Thanks for the further comments:

The fit on the spindle is tight over the full length of the flange boss and keyway (takes a bearing puller to remove it). I don’t think the grub screws would adjust the angle at all. 

I am optimistic that the main disc is true enough - this is based on my assessment that the measured discrepancy on the face of the flange is consistent with the measured discrepancy on the face of the disc when fitted to the flange (as mentioned earlier).

I am going to try some shims between flange and disc and report back. 

Cheers


----------



## clogs (7 Aug 2021)

I wouldnt bother with shims...just something else to get loose.....
also no good taking it off to get machine as they NEVER go back the same anyway.....
I would just glue some decent abrasive paper to a heavy block and offer the paper to the disc on the machine with it running.....
just taking off or reducing the high spots.....
if u face machine a disc that big the disc will however lightly the tool touches the disc will push it backwards.......

I bought a home made version of ur's.....it to had a wobble and the above is what I did to reduce the wobble.....
worked for me...

and as an add on......when using a big faceplate on a metal lathe its quite normal to lick the face off to get it running true....
because it always goes back different.....


----------



## Alpha-Dave (7 Aug 2021)

Just out of curiosity; have you thoroughly cleaned the faceplate and checked for burrs around the edge and mounting holes? There is definitely some worn paint around the edge and surface discolouration. A burr will definitely throw the faceplate out of true.

I would be tempted to shim with aluminium from a coke can at ~100 microns thick you will be in the ball-park with 2 layers. The high appears to be opposite a mounting hole, so cutting the shim into a washer could stop them from shifting.


----------



## Phill05 (7 Aug 2021)

"The fit on the spindle is tight over the full length of the flange boss and keyway (takes a bearing puller to remove it). I don’t think the grub screws would adjust the angle at all.

I am optimistic that the main disc is true enough - this is based on my assessment that the measured discrepancy on the face of the flange is consistent with the measured discrepancy on the face of the disc when fitted to the flange (as mentioned earlier)."

If you have had it pulled off with a bearing puller it might have introduced a slight twist in the flange boss, I would be tempted to face it up in situ on it;s own shaft, that way it would be true to your machine then refit the disk.


----------



## scholar (7 Aug 2021)

Shims rock!






After a bit of trial and error with some 0.2/0.1/0.05 mm shims, I got a pretty good result using just a 0.2 mm shim at the fixing hole nearest the previous low point. here is the result - 0.1mm variation which I will live with for the time being (feels much better at the sanding face now).

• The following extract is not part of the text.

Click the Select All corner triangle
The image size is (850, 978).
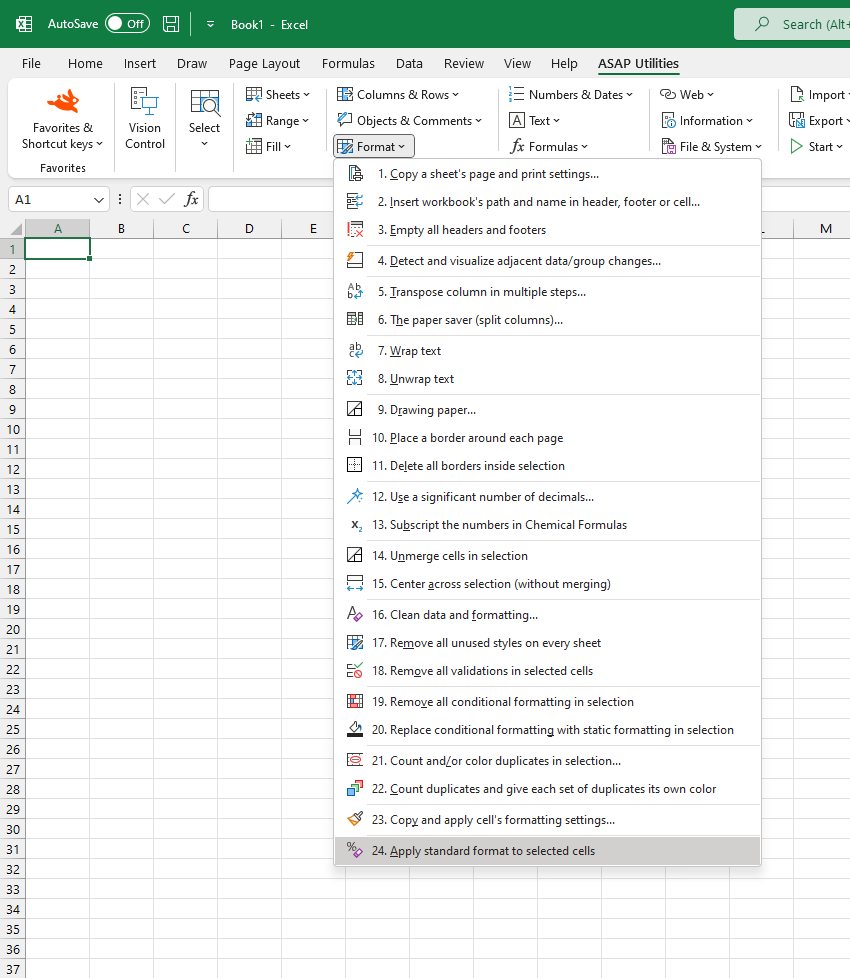[16, 228]
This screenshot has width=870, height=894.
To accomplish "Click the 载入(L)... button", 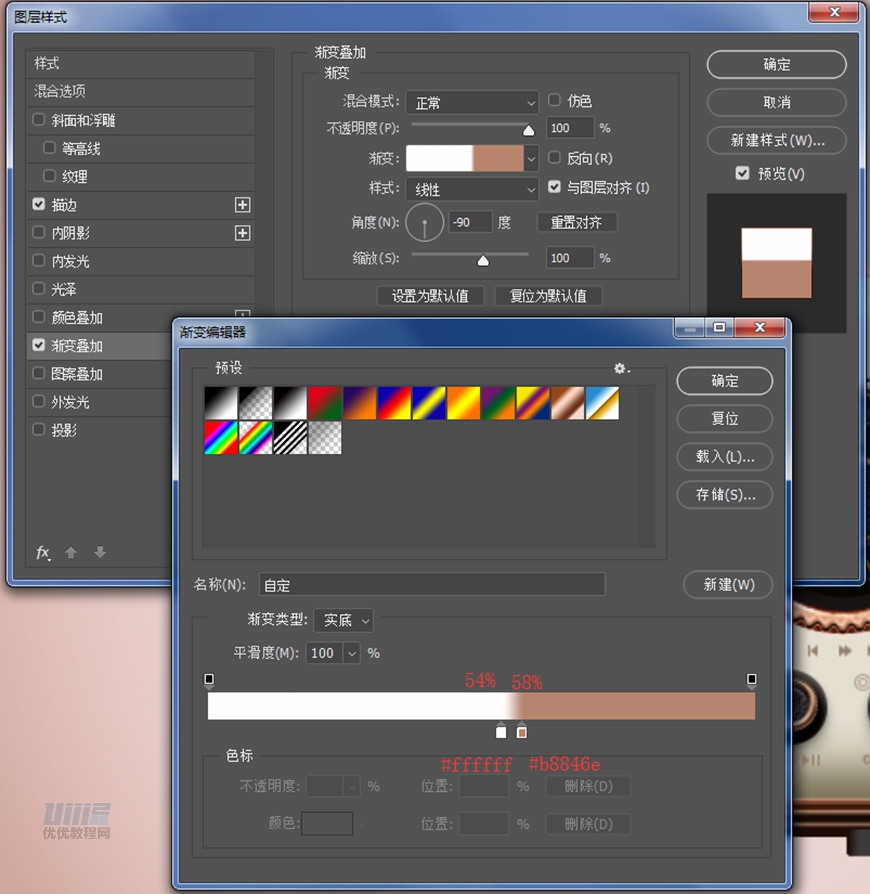I will tap(724, 456).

Your browser is not able to display this video.


----------



## Stevekane (7 Aug 2021)

I guess your sticking PSA sanding discs onto it,,will it matter if its 20thou out prior to this? My much smaller sanding disc made up from an old bench grinder had a horrible wobble on its diy mdf platter but responded perfectly to a couple of gentle taps with a lump of wood and remains quite true,,,well as long as I dont go near it with a dial gauge!


----------